Dla 40-letniego szkoleniowca to pierwsza praca trenerska od lutego tego roku, gdy po słabym występie na rozgrywanych w Polsce i w Szwecji mistrzostwach świata, Związek Piłki Ręcznej w Polsce zdecydował się zakończyć z nim współpracę. Rombel był selekcjonerem biało-czerwonych blisko cztery lata.
W niedzielę poprowadził zespół po raz pierwszy od dziewięciu miesięcy. Na klubową ławkę powrócił po ponad pięciu latach (do października 2018 prowadził Motor Zaporoże), a na tę w ORLEN Superlidze – po ponad sześciu.

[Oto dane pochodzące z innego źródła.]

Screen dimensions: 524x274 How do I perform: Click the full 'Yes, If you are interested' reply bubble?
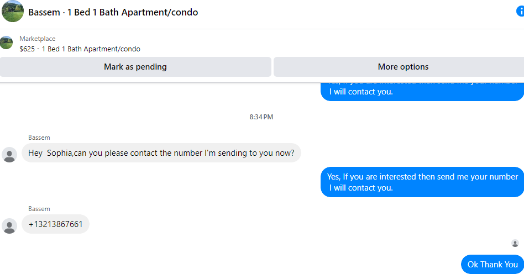(422, 182)
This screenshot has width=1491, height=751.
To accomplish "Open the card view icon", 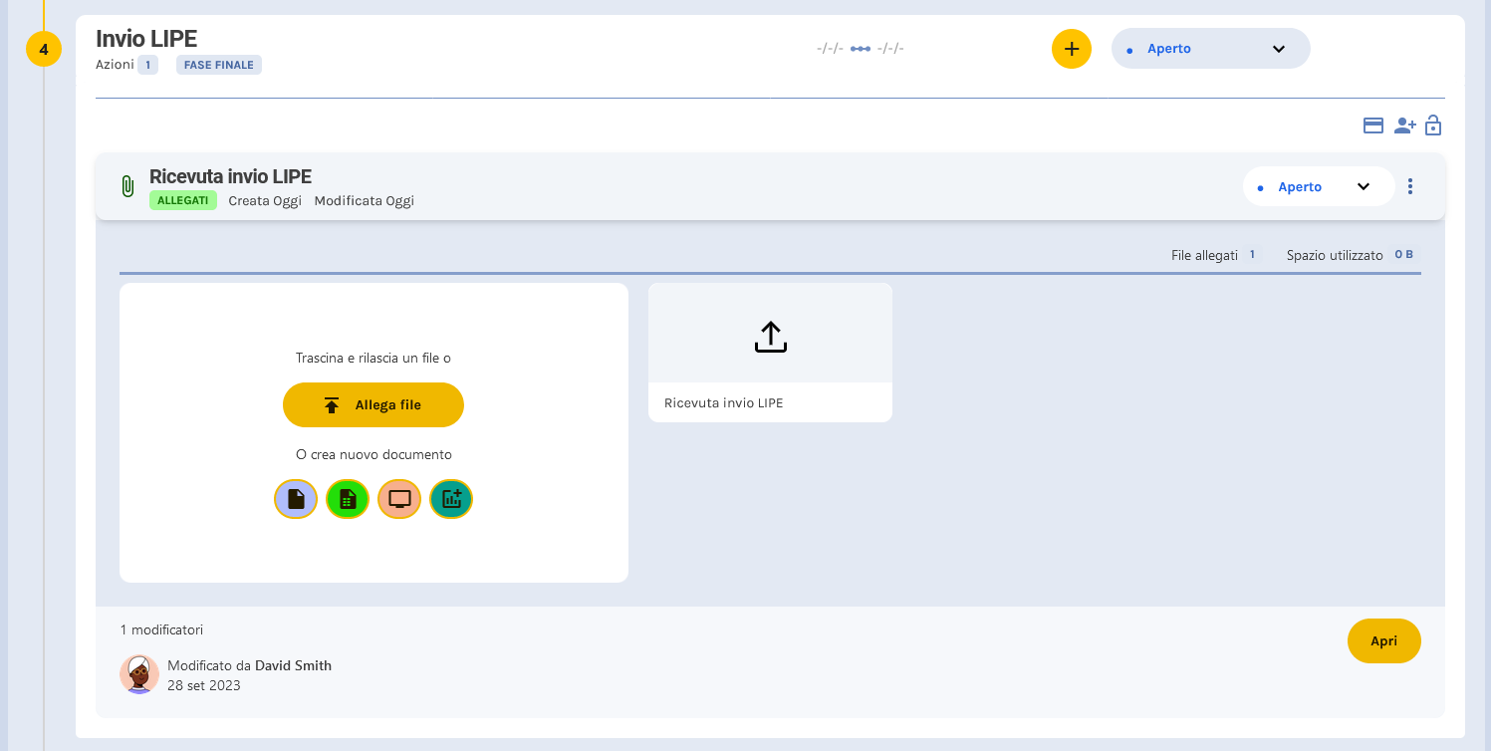I will click(1373, 125).
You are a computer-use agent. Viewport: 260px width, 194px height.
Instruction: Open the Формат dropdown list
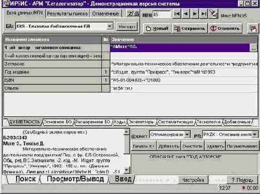pyautogui.click(x=187, y=134)
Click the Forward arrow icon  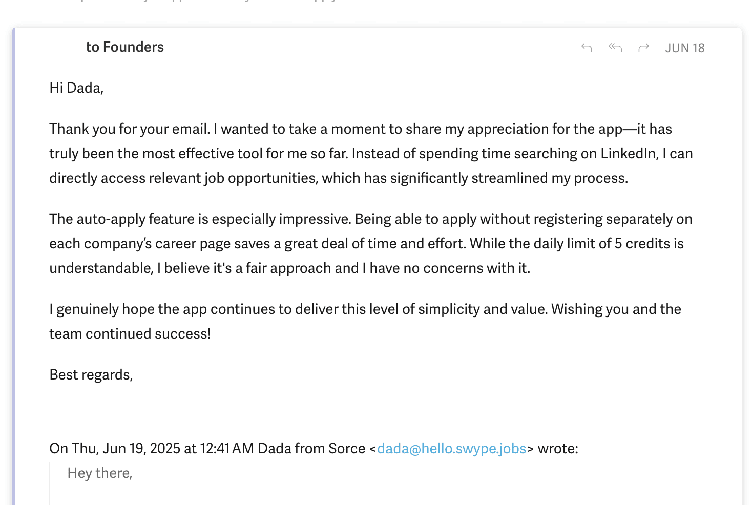tap(644, 48)
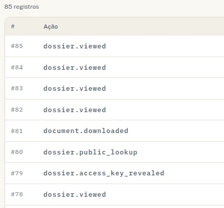Click the #85 record number
The height and width of the screenshot is (208, 224).
[x=17, y=46]
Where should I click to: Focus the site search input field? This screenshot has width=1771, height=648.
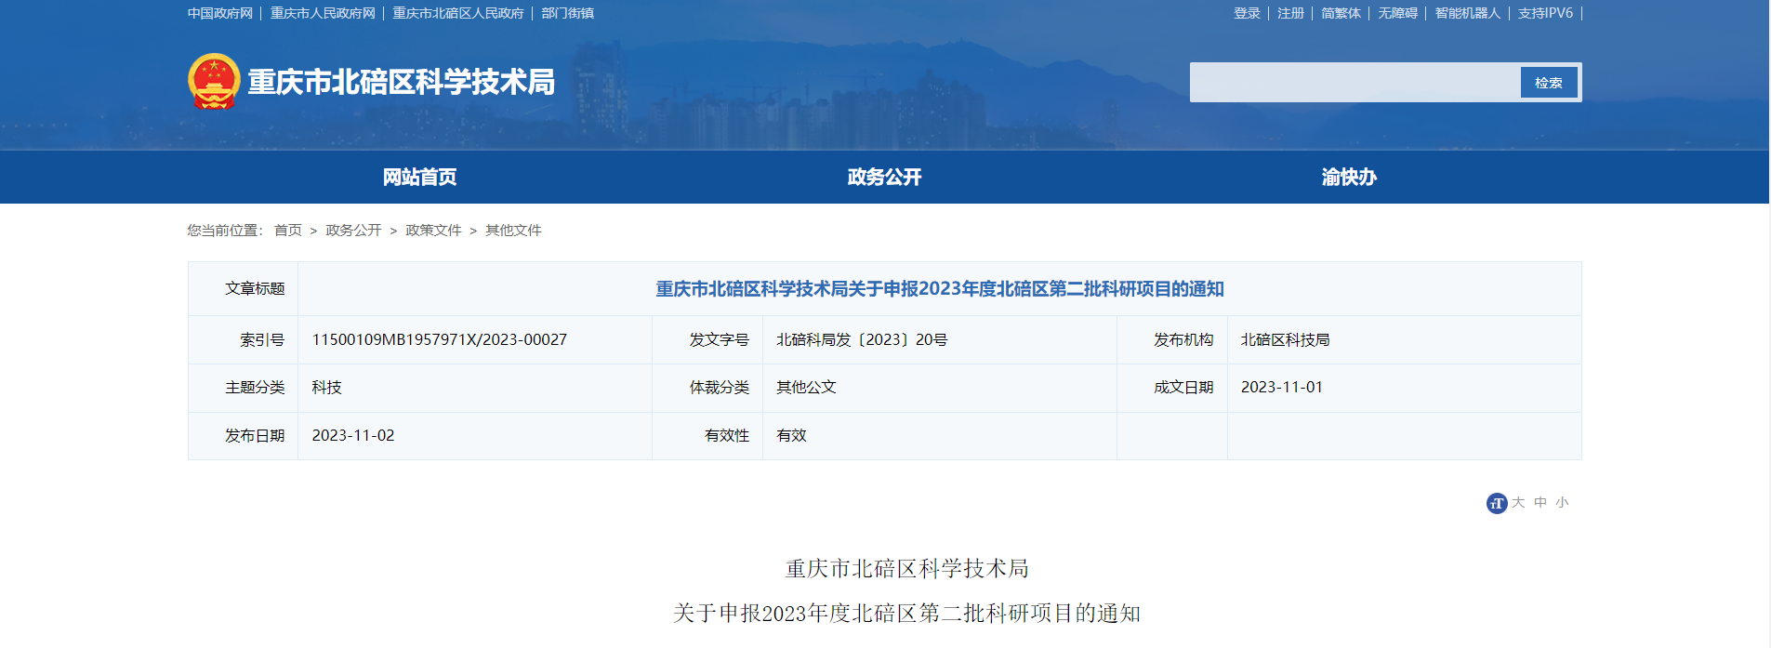click(x=1355, y=83)
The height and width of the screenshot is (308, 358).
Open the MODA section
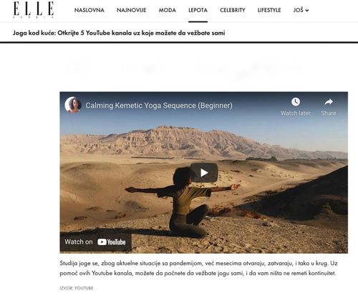(168, 10)
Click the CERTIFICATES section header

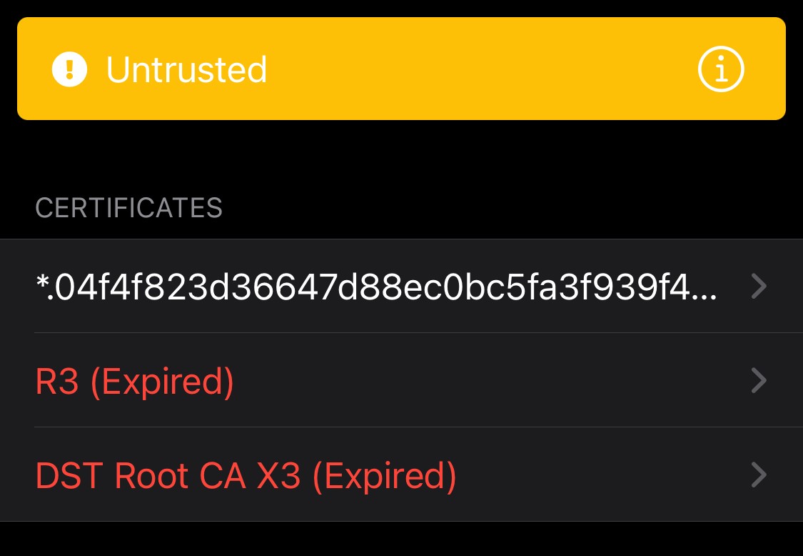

Maciej Wojs, TVPSPORT.PL: – Czuł pan ekscytację związaną z powrotem do pracy?
Patryk Rombel: – Chyba nie, to zbyt mocne uczucie. Czuję radość z tego, że wróciłem do organicznej pracy i codziennego kontaktu z zespołem. Tego brakowało mi przez cztery lata pracy z kadrą. Mając zawodników raz w miesiącu, na siedem dni – brakowało mi kontaktu z szatnią, z treningami, z boiskiem i halą. Cieszę się, że mogę popracować w innym charakterze.
– Czym zajmował się pan od momentu rozstania z reprezentacją w lutym? W ostatnich tygodniach kibice mogli m.in. usłyszeć pana przy okazji transmisji meczów ORLEN Superligi w Polsacie Sport.
– Dużo odpoczywałem. Miałem czas na nadrobienie zaległości, chociażby w książkach. Był to też czas dla rodziny, bo pracując w taki sposób w jaki pracowałem wcześniej, czyli dużo jeżdżąc i podróżując, nie mieliśmy go zbyt wiele dla siebie. W końcu mogłem z moimi dziećmi – a mam ich trójkę – spędzić czas. Mieliśmy dużo zajęć, ale były to takie przyjemne zajęcia, w odróżnieniu od tego okresu wcześniejszego, gdy praktycznie nie miałem dla nich czasu. To na pewno umocniło nasze więzi.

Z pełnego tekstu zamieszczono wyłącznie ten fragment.